Con gli occhi di Maria
A dicembre i vicoli dei paesini del Molise, solitamente silenti e vuoti, brulicano di vita. È la magia del presepe vivente che porta le famiglie a organizzarsi. Tutti sono coinvolti, piccoli e grandi. Un vero oratorio invernale. Si guarda il paese con occhi nuovi per decidere gli itinerari, il luogo della grotta o chi farà Gesù Bambino. Ognuno si concentra sull’obiettivo di organizzare quel presepe con gli occhi di Maria. Il piccolo e la mamma sono scelti con tenerezza. Ancora una volta si ripete il mistero più grande della storia: Maria contempla il figlio, la creatura guarda con stupore il creatore, nato dal suo ventre. Non riusciremo mai a cogliere fino in fondo la profondità di quella meraviglia. La liturgia lo ha ben descritto quello sguardo, con una serie di antifone che si cantano durante la novena di Natale, dal 17 al 23 dicembre. Ve ne cito una, quella del 20 dicembre, che tanto mi piace: «O Chiave di Davide, scettro della casa di Israele, che apri e nessuno può chiudere; chiudi, e nessuno può aprire: vieni, libera l’uomo prigioniero, che giace nelle tenebre e nell’ombra di morte!». È una delle sette, cantate al Magnificat dei Vespri solenni – chiamate antifone «O», perché tutte cominciano con un’espressione di meraviglia –, capaci di far germogliare anche in noi la bellezza della poesia pregata: «O Sapienza», «O Adonai», «O Germoglio», «O Chiave», «O Astro che sorgi», «O Re delle genti», «O Emmanuele». Sette capolavori letterari. Un piccolo trattato di cristologia, per descrivere tutta la grandezza del Padre celeste, nel darci il suo Figlio Gesù.
Ma per ben capire il grande mistero del Natale, rileggo un libro di un mio sacerdote, don Domenico Di Franco, che in un suo saggio, Il peccato nascosto da portare alla luce, espone la tesi secondo la quale il peccato originale è superato dal Natale. Nel giardino dell’Eden il serpente riesce a sedurre Eva e Adamo con un trucco: li spinge a vedere Dio con gli occhi del diavolo.

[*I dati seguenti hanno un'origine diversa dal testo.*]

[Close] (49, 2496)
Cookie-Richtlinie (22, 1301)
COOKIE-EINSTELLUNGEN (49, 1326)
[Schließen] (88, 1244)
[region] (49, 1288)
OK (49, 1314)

Davanti all’albero «carico di frutti, buono da mangiare, gradito agli occhi e desiderabile per acquistare saggezza» (Gen 4,6) il serpente falsifica la verità su Dio. Toglie lo stupore dell’incanto creaturale, insinuando un mortale dubbio: Dio ti è nemico! Ti frega sempre! Ti ha creato, certo, ma poi non ti lascia libero di decidere della tua vita. Negli occhi di Eva lo stupore si tramuta in tristezza e paura. Allora Adamo fugge e si nasconde, perché sente di essere nudo. Cioè senza dignità e senza speranza. Chi potrà restituire la luce vera a quegli occhi? Soltanto Maria. E proprio nel presepe. Davanti al bambinello, Figlio suo e insieme Figlio di Dio, gli occhi dell’umanità ritornano allo stupore, perché Maria è stata riempita di Spirito Santo. Il diavolo seduce; lo Spirito conduce. Il diavolo occulta; lo Spirito svela. Eva, con gli occhi del diavolo; Maria, con lo sguardo dello Spirito. Questa è la storia della salvezza! Uno sguardo opposto, che arriva fino a noi e chiede chiarezza: io, con quali occhi vedo la mia vita e il mio prossimo? Con gli occhi di Eva o di Maria? Il presepe parla, contempla, purifica i nostri occhi. Perché è stupore intatto e verginale, restituito all’umanità con gratitudine.
Nulla è più dolce del miracolo che si compie per noi a Natale. San Bernardo lo riassume con questo monito: «Edifichiamo la nostra fede, in modo che se non possiamo vedere le cose meravigliose che sono riservate per noi, possiamo contemplare almeno un poco le cose meravigliose che sono avvenute sulla terra a causa nostra. Quell’onnipotente maestà ha compiuto, nell’assunzione della nostra carne, tre opere, tre unioni così meravigliosamente eccezionali e così eccezionalmente meravigliose che non sono mai avvenute, né mai avverranno cose simili sulla Terra. Si sono uniti insieme Dio e l’uomo, la Madre e la Vergine, la fede e il cuore dell’uomo». Stupiamoci ancora. Sempre.